Imaven parut tergiverser un moment, finit par acquiescer.
— Parfait. On va commencer aussi facilement que possible.
Il ferma les yeux, se concentra intensément. Son corps immatériel se mit à luire d'un éclat lugubre. Evvie l'observa attentivement, curieuse de voir ce qu'il comptait faire.
Puis, soudain, il se volatilisa. Comme s'il s'était téléporté, ou vaporisé. Elle avait à peine cillé, qu'il n'était plus là. La jeune princesse se redressa d'un bond, stupéfaite. Si on lui avait un jour dit que les fantômes pouvaient faire ça... Depuis toute petite, elle les voyait. Elle les avait observés, alors qu'ils traversaient les murs, geignaient, suivaient les vivants... mais jamais, au grand jamais, ils ne s'étaient volatilisés devant elle.
Elle ferma les yeux et étendit ses sens, ses perceptions magiques, à la recherche de l'aura, désormais familière, de l'esprit de l'elfe. Elle parcourut les plaines vides, sans vie, telle un souffle d'air, appelant régulièrement son nom, guettant la petite étincelle d'énergie, à peine perceptible, qu'elle avait appris à reconnaître.
Mais rien.
Loin, du côté de la montagne, elle percevait l'aura ténébreuse de Möker. Mais ce n'était pas ce qu'elle cherchait. Elle se détourna de cette source, refit un tour sur la plaine. Personne ne répondait à son appel. Comme si Imaven avait disparu du monde des morts.

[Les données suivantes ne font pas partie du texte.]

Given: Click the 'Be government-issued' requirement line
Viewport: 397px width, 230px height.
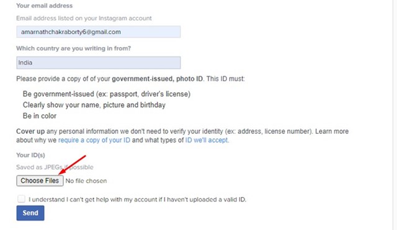Looking at the screenshot, I should [107, 94].
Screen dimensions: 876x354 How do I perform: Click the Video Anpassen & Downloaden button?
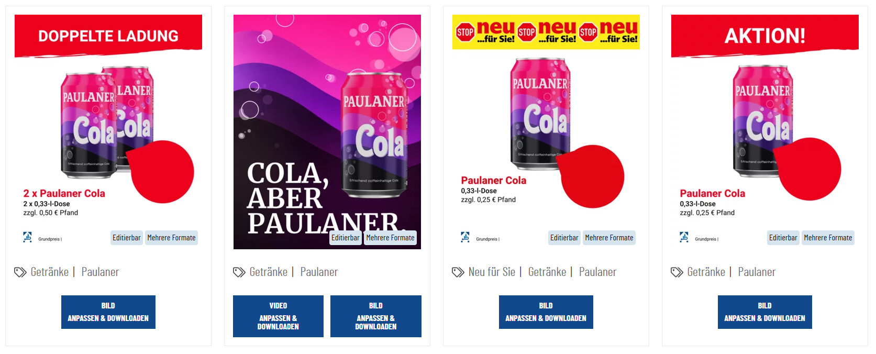[278, 316]
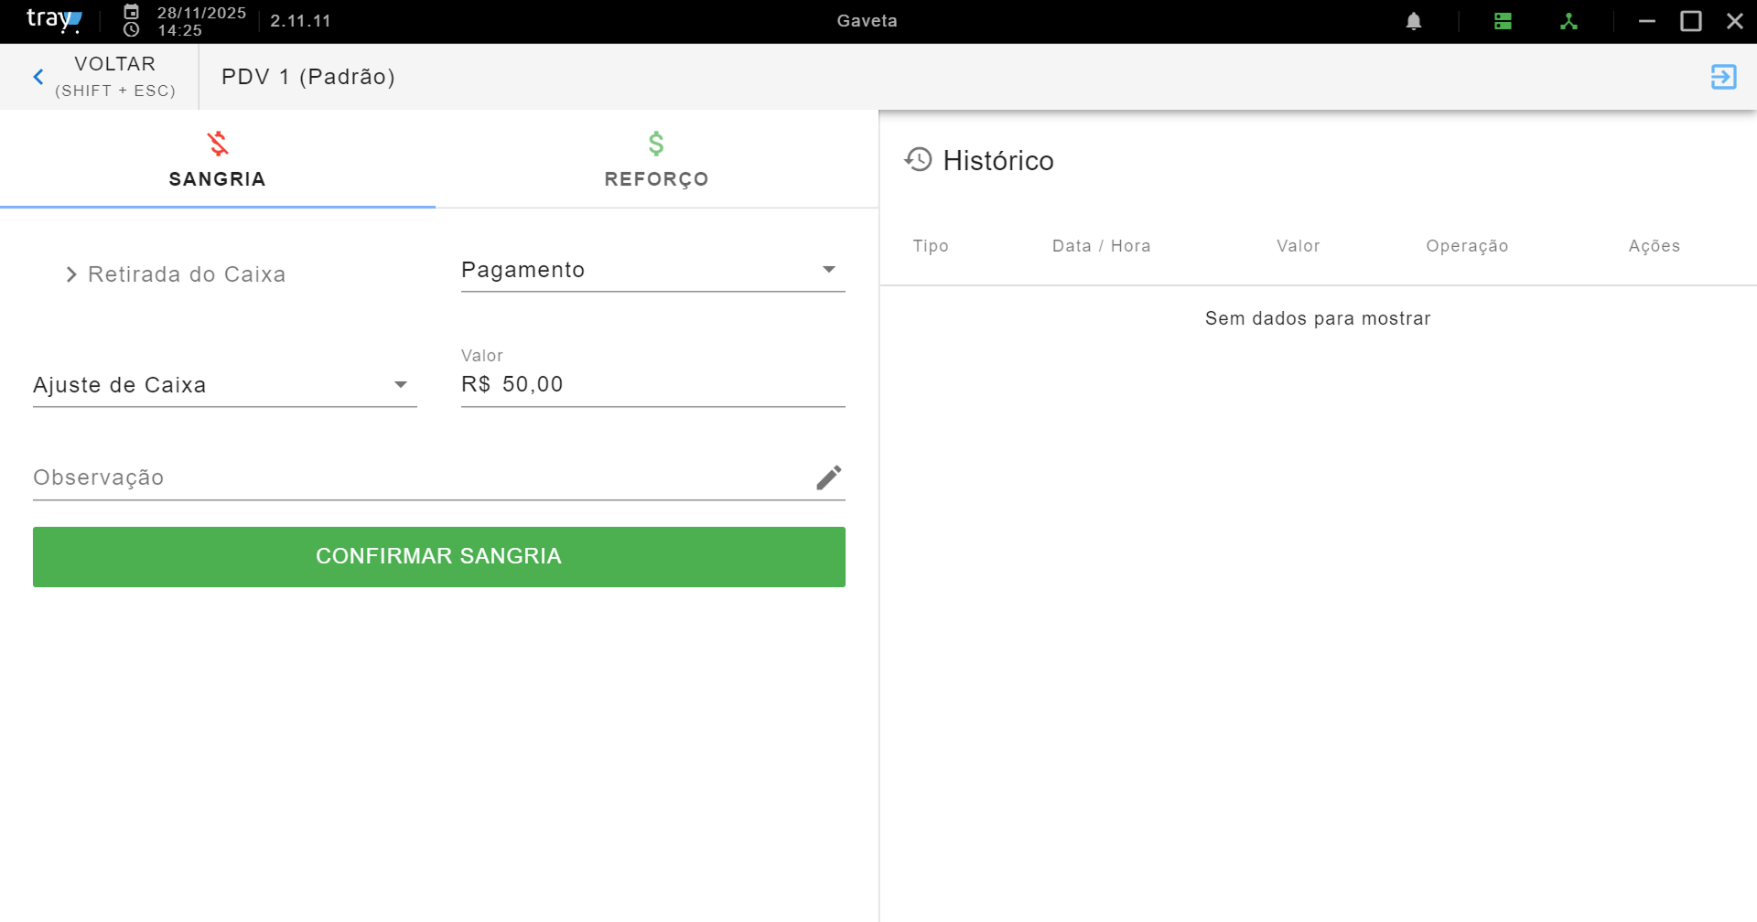The width and height of the screenshot is (1757, 922).
Task: Click the Observação text field
Action: point(421,477)
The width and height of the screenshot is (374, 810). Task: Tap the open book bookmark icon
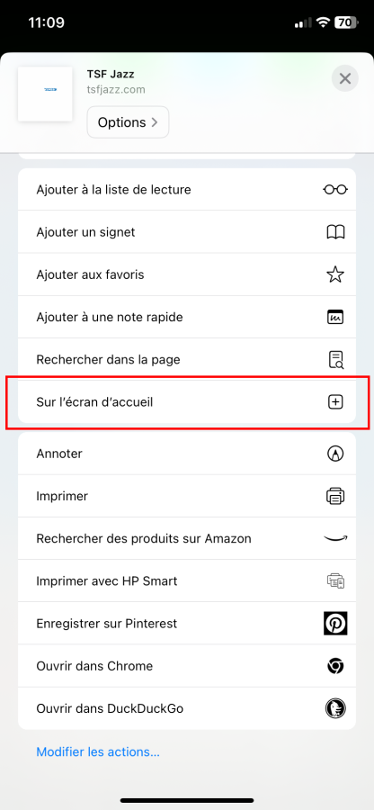(335, 232)
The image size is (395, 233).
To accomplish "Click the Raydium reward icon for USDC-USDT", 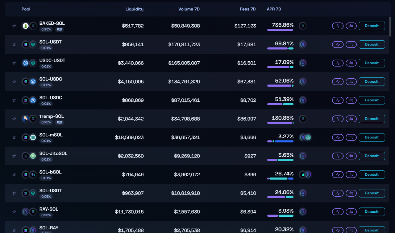I will click(x=302, y=63).
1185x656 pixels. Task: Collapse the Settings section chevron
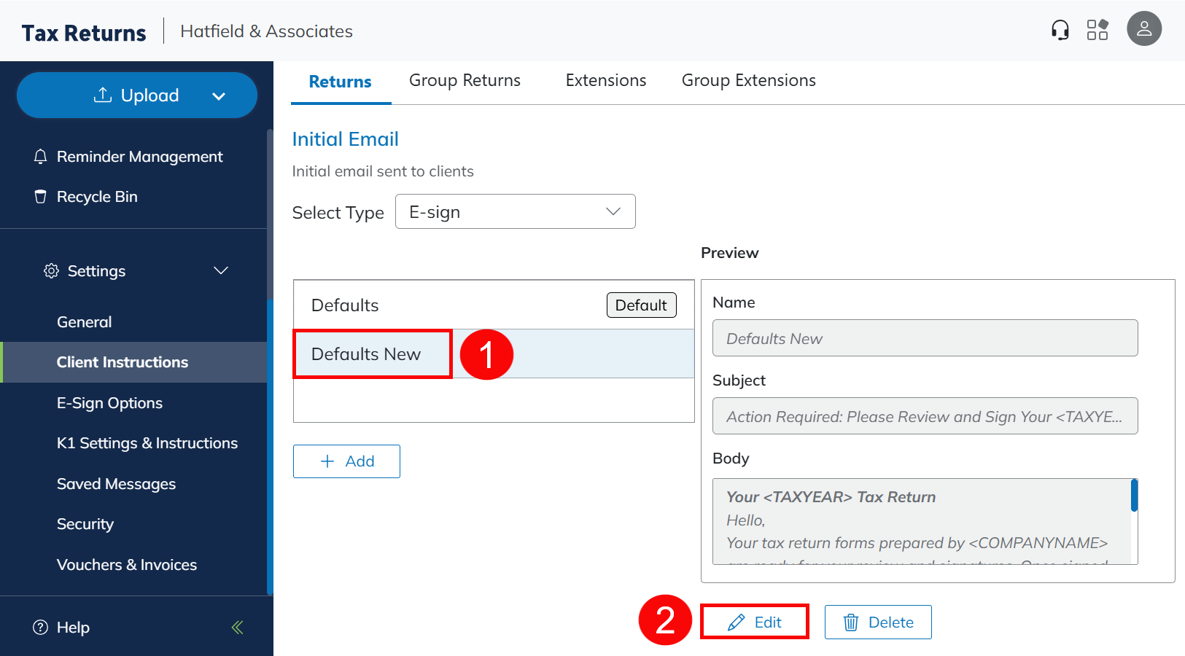click(x=221, y=271)
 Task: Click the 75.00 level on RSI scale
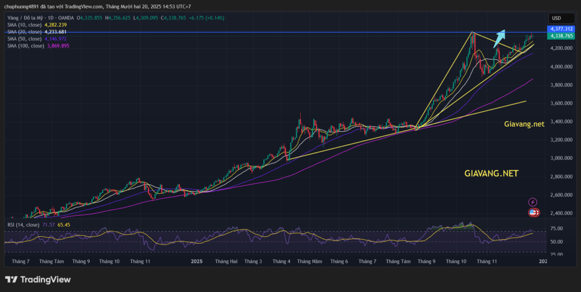[x=557, y=228]
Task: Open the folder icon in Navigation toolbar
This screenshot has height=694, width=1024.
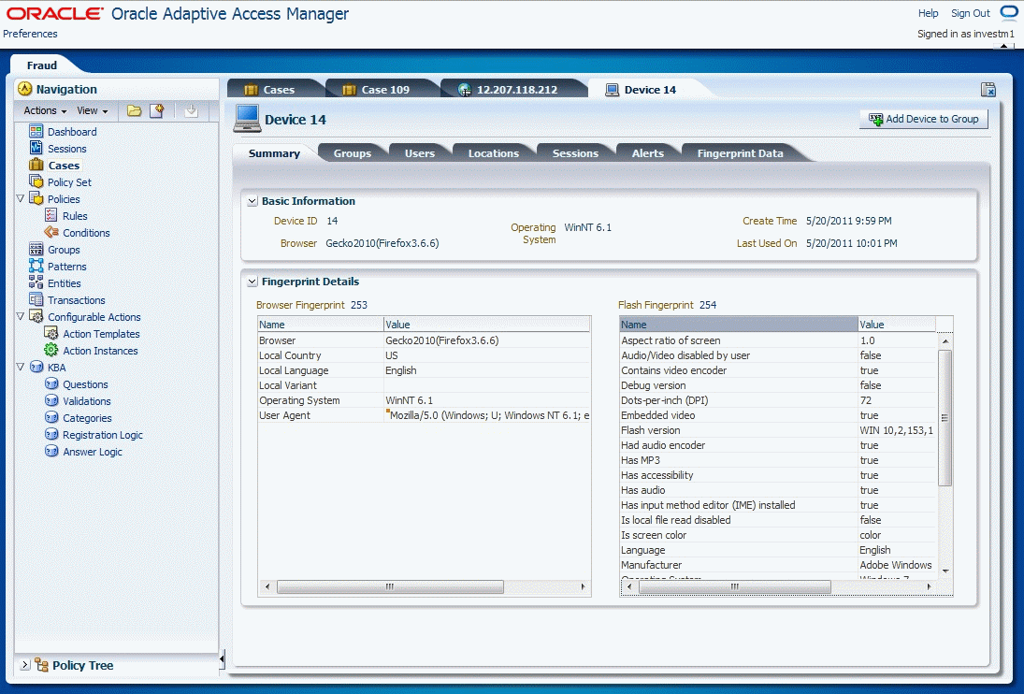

Quand elle rouvrit les yeux, elle se sentait terriblement frustrée. Dépitée. Elle avait l'impression d'avoir échoué à une épreuve dans laquelle elle ne savait pas ce qu'on attendait d'elle. Ce qui l'irritait encore plus. Elle détestait échouer, mais elle détestait encore davantage ne pas savoir. Elle se mordit les lèvres, se rassit, ramena ses jambes en tailleur, inspira profondément. Se concentra, essaya de ressentir tout ce qui se passait autour d'elle. Les mouvements, presque inexistants, des fantômes, leurs souffles éthérés qui ne déplaçaient pas l'air. L'énergie de chacun d'entre eux, discrète, comme une flamme presque éteinte, mais malgré tout présente.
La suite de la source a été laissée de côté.